Are we evolving the ability to have bigger social networks?
Posted: March 19th, 2010 | Author: Erica | Filed under: Sociology of Social Networks | Tags: brain, CBC, Dunbar number, evolution, futures thinking, Hutterites, Rewind, strong ties, weak ties, web futurism | 30 Comments »Good old CBC. I was listening to a Rewind (where they play radio documentaries from God knows when to fill air time) on the subject of Hutterites. Hutterites, if you’re not Manitoban, are a communal, agrarian, pacifist religious group who live in colonies, raise pigs & sell eggs. What’s so social media about that, you wonder?
Well, I was struck by the doc’s revelation that when Hutterite colonies reach 150 members, they split off into a daughter colony. Upwards of 150 members, and the communities found that factioning and cliques played havoc with their carefully-maintained social system. Some people had to be removed from the equation to keep the peace.
The 150 limit happens to be the much-bandied-in-social media-circles Dunbar Number: the theoretical cognitive limit, determined by the size of our neocortex, to the amount of stable social relationships humans can maintain. Hutterite colonies seem to bear out Dunbar’s idea.
If we’re physically limited by the size of our brains to 150 real relationships, what does this mean for overfriending in social networks? I’m curious about a tipping point that may push people away from social networking. Are we mentally capable of the task of feeding hundreds of relationships?
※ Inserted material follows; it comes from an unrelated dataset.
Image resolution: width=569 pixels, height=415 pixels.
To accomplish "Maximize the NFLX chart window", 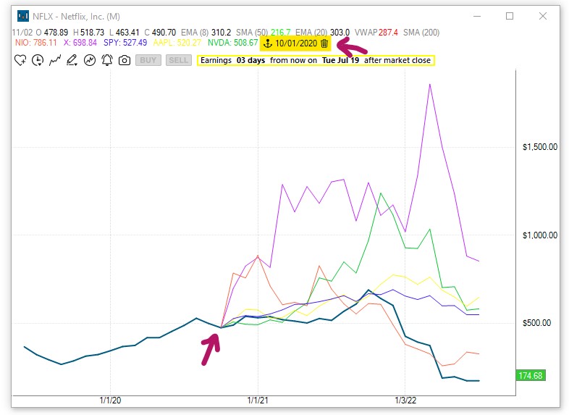I will click(510, 16).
Weak and strong ties are apples and oranges
We can “beat” the Dunbar limit and get preferential inclusion in people’s groups by being super useful, promoting ourselves as important parts of the network and rising in esteem, pushing less “useful” people into ambiance. Alternatively, we can seek to be so niche that we’re sought out transiently as part of a curated group when our particular expertise matters. That leads to opportunities without the attention demanded by full-time strong ties.
But through social media we can now form hundreds of weak ties that provide access to new thinking.
In a study by Leigh Thompson from Kellogg School of Management, it was determined that “open groups”, in which creative brainstorming was carried out with fresh members routinely added to the mix, produced more innovation than “closed groups” with the same members. A greater variety of unique ideas are generated by rotating your connections and expanding outside your 150.
Weak ties, in mathematical sociology, introduce more novel information. This is the value of Twitter.
The mere use of technology allows us to outsource our mental social landscape. A few clicks tells you what mutual friends you have in common with someone. Our brains now have external hard drives. Cognition limits may be circumventable at this juncture in human history.
Language is getting simplified
Dunbar proposed that language may have evolved as a “cheaper” form of social grooming, allowing humans to get on with their lives while still recognizing and reassuring each other of our social importance. Computerized text-based language is even cheaper; we strip out body language, tone of voice, and focused attention (eye contact), and bang off 140 characters to fulfill each other’s phatic needs. This low-cost social recognition may facilitate the growth our social sphere past neocortical limits.
Bruce Lahn, PhD, of the University of Chicago was the lead researcher on two papers in the mid-2000′s that indicated the human brain is still evolving in size and complexity. “Our environment and the skills we need to survive in it are changing faster then we ever imagined. I would expect the human brain, which has done well by us so far, will continue to adapt to those changes,” said the geneticist. The size limitations placed on our social spheres by brain size may dissolve as we adapt to greater connectivity.
If the network fits…
I asked an (actual) friend with almost 1000 Facebook connections if he felt harrassed by the amount of noise & people he’s paying attention to, or is the quality of the attention so dispersed that it’s easy to know stuff about so many people at once. I suspected it was 80/20, that a small percentage (around 200, approximately Dunbar) were doing most of the interaction.
“I was brought up to be social.” he said. “On a daily basis, I probably spend no more than 15 minutes on Facebook. I make it a point to message at least one person a day and reply to all my emails and wall posts. I would consider myself close friends with no more than 60 people on my friends list (and that includes family). I do not feel overwhelmed.”
“I actually purge people I have met if I hit 1000 friends.” His psychological and practical comfort level online hovers around a thousand people, about 6.5 times the Dunbar number.
A sense of overfriending is a function of expectation
Expectations in relationship strength are key to pleasurable social networking. If you regard Facebook as a place to keep in touch with your family and good friends, you’re going to be uncomfortable when your boss friends you.
Social media needs to be designed to explicitly foster strong or weak ties to manage etiquette breaches and social discomfort.
Notwithstanding fads and the network effect that keep people using the platform where their connections already are, niche networks that cater to weak and strong ties, or at least divide them adequately, will exist and be popular simultaneously.
Humans need a few kinds of places to interact. And yes, that includes social networks for Hutterites.